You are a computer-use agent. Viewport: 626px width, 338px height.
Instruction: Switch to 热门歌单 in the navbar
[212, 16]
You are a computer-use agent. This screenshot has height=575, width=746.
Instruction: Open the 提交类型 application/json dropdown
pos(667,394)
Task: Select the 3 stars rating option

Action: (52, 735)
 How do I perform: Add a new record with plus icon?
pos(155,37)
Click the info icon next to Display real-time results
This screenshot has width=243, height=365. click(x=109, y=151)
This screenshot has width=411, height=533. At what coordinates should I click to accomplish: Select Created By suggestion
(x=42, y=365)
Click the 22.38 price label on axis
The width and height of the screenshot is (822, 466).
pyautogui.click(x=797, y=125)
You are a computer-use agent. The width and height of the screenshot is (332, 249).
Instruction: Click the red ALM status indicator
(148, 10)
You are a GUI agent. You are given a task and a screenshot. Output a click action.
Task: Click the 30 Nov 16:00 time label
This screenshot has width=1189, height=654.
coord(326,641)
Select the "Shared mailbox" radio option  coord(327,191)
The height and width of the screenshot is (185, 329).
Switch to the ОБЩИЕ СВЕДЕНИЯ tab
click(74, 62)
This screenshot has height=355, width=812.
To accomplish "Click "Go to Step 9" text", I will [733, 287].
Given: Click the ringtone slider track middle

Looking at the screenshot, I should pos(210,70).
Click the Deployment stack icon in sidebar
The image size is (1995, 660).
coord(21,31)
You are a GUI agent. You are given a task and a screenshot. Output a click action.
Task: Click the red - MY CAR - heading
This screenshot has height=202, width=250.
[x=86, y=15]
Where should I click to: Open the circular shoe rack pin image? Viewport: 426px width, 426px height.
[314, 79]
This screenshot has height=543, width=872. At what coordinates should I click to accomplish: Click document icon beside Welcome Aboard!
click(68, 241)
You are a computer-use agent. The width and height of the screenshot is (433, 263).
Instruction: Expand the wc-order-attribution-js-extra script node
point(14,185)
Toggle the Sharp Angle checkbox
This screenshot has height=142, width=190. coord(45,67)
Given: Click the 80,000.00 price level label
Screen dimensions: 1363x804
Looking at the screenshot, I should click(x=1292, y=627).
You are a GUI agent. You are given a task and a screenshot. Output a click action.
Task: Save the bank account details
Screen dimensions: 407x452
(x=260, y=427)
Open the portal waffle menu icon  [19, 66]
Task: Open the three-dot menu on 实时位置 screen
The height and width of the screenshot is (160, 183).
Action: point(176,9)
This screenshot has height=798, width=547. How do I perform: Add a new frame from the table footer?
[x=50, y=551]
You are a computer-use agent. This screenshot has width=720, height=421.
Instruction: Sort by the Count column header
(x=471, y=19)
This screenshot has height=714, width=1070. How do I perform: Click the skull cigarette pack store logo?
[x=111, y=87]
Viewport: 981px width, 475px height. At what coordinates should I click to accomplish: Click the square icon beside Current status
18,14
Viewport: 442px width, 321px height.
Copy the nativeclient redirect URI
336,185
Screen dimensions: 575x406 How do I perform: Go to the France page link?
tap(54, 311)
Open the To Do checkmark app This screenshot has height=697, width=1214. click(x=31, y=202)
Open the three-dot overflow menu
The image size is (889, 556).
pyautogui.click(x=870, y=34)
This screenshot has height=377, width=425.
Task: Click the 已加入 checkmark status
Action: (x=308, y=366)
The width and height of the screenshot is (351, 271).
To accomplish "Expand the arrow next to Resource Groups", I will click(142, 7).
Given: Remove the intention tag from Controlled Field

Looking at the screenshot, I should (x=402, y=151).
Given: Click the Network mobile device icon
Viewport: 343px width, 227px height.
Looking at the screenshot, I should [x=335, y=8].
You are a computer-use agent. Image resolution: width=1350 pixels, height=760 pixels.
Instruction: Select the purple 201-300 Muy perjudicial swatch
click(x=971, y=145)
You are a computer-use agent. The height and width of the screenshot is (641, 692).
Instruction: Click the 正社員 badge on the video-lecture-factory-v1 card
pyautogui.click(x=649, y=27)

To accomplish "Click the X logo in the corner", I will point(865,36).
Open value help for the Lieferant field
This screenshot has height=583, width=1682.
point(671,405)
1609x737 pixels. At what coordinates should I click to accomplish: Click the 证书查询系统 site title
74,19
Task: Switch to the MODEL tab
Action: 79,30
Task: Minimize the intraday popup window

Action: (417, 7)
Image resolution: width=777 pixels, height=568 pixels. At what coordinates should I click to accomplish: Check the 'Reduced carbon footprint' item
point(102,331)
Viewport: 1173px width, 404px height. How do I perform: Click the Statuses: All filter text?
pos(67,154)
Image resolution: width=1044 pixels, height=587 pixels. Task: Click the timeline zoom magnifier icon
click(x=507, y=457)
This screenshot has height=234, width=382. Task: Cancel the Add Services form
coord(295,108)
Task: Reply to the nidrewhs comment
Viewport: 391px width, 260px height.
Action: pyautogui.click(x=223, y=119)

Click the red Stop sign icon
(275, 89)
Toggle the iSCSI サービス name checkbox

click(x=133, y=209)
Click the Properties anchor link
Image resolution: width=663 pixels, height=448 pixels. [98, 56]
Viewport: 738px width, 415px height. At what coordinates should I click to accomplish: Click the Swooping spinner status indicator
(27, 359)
**********
● **Task item**
Every line above must be reproduced exactly as it stands.

● **Result for this exercise**
You are a computer-use agent. Viewport: 626px width, 338px height.
Instruction: Switch to 热门歌单 in the navbar
[212, 16]
You are a computer-use agent. This screenshot has height=575, width=746.
Instruction: Open the 提交类型 application/json dropdown
pos(667,394)
Task: Select the 3 stars rating option

Action: (52, 735)
 How do I perform: Add a new record with plus icon?
pos(155,37)
Click the info icon next to Display real-time results
This screenshot has width=243, height=365. click(x=109, y=151)
This screenshot has width=411, height=533. At what coordinates should I click to accomplish: Select Created By suggestion
(x=42, y=365)
Click the 22.38 price label on axis
The width and height of the screenshot is (822, 466).
pyautogui.click(x=797, y=125)
You are a computer-use agent. The width and height of the screenshot is (332, 249).
Instruction: Click the red ALM status indicator
(148, 10)
You are a GUI agent. You are given a task and a screenshot. Output a click action.
Task: Click the 30 Nov 16:00 time label
This screenshot has width=1189, height=654.
coord(326,641)
Select the "Shared mailbox" radio option  coord(327,191)
The height and width of the screenshot is (185, 329).
Switch to the ОБЩИЕ СВЕДЕНИЯ tab
click(74, 62)
This screenshot has height=355, width=812.
To accomplish "Click "Go to Step 9" text", I will [733, 287].
Given: Click the ringtone slider track middle

Looking at the screenshot, I should pos(210,70).
Click the Deployment stack icon in sidebar
The image size is (1995, 660).
coord(21,31)
You are a GUI agent. You are given a task and a screenshot. Output a click action.
Task: Click the red - MY CAR - heading
This screenshot has height=202, width=250.
[x=86, y=15]
Where should I click to: Open the circular shoe rack pin image? Viewport: 426px width, 426px height.
[314, 79]
This screenshot has height=543, width=872. At what coordinates should I click to accomplish: Click document icon beside Welcome Aboard!
click(68, 241)
You are a computer-use agent. The width and height of the screenshot is (433, 263).
Instruction: Expand the wc-order-attribution-js-extra script node
point(14,185)
Toggle the Sharp Angle checkbox
This screenshot has height=142, width=190. coord(45,67)
Given: Click the 80,000.00 price level label
Screen dimensions: 1363x804
Looking at the screenshot, I should click(x=1292, y=627).
You are a GUI agent. You are given a task and a screenshot. Output a click action.
Task: Save the bank account details
Screen dimensions: 407x452
(x=260, y=427)
Open the portal waffle menu icon  [19, 66]
Task: Open the three-dot menu on 实时位置 screen
The height and width of the screenshot is (160, 183).
Action: point(176,9)
This screenshot has height=798, width=547. How do I perform: Add a new frame from the table footer?
[x=50, y=551]
You are a computer-use agent. This screenshot has width=720, height=421.
Instruction: Sort by the Count column header
(x=471, y=19)
This screenshot has height=714, width=1070. How do I perform: Click the skull cigarette pack store logo?
[x=111, y=87]
Viewport: 981px width, 475px height. At what coordinates should I click to accomplish: Click the square icon beside Current status
18,14
Viewport: 442px width, 321px height.
Copy the nativeclient redirect URI
336,185
Screen dimensions: 575x406 How do I perform: Go to the France page link?
tap(54, 311)
Open the To Do checkmark app This screenshot has height=697, width=1214. click(x=31, y=202)
Open the three-dot overflow menu
The image size is (889, 556).
pyautogui.click(x=870, y=34)
This screenshot has height=377, width=425.
Task: Click the 已加入 checkmark status
Action: (x=308, y=366)
The width and height of the screenshot is (351, 271).
To accomplish "Expand the arrow next to Resource Groups", I will click(142, 7).
Given: Remove the intention tag from Controlled Field

Looking at the screenshot, I should (x=402, y=151).
Given: Click the Network mobile device icon
Viewport: 343px width, 227px height.
Looking at the screenshot, I should [x=335, y=8].
You are a computer-use agent. Image resolution: width=1350 pixels, height=760 pixels.
Instruction: Select the purple 201-300 Muy perjudicial swatch
click(x=971, y=145)
You are a computer-use agent. The height and width of the screenshot is (641, 692).
Instruction: Click the 正社員 badge on the video-lecture-factory-v1 card
pyautogui.click(x=649, y=27)

To accomplish "Click the X logo in the corner", I will point(865,36).
Open value help for the Lieferant field
This screenshot has height=583, width=1682.
point(671,405)
1609x737 pixels. At what coordinates should I click to accomplish: Click the 证书查询系统 site title
74,19
Task: Switch to the MODEL tab
Action: 79,30
Task: Minimize the intraday popup window

Action: (417, 7)
Image resolution: width=777 pixels, height=568 pixels. At what coordinates should I click to accomplish: Check the 'Reduced carbon footprint' item
point(102,331)
Viewport: 1173px width, 404px height. How do I perform: Click the Statuses: All filter text?
pos(67,154)
Image resolution: width=1044 pixels, height=587 pixels. Task: Click the timeline zoom magnifier icon
click(x=507, y=457)
This screenshot has height=234, width=382. Task: Cancel the Add Services form
coord(295,108)
Task: Reply to the nidrewhs comment
Viewport: 391px width, 260px height.
Action: pyautogui.click(x=223, y=119)

Click the red Stop sign icon
(275, 89)
Toggle the iSCSI サービス name checkbox

click(x=133, y=209)
Click the Properties anchor link
Image resolution: width=663 pixels, height=448 pixels. [98, 56]
Viewport: 738px width, 415px height. At what coordinates should I click to accomplish: Click the Swooping spinner status indicator
(27, 359)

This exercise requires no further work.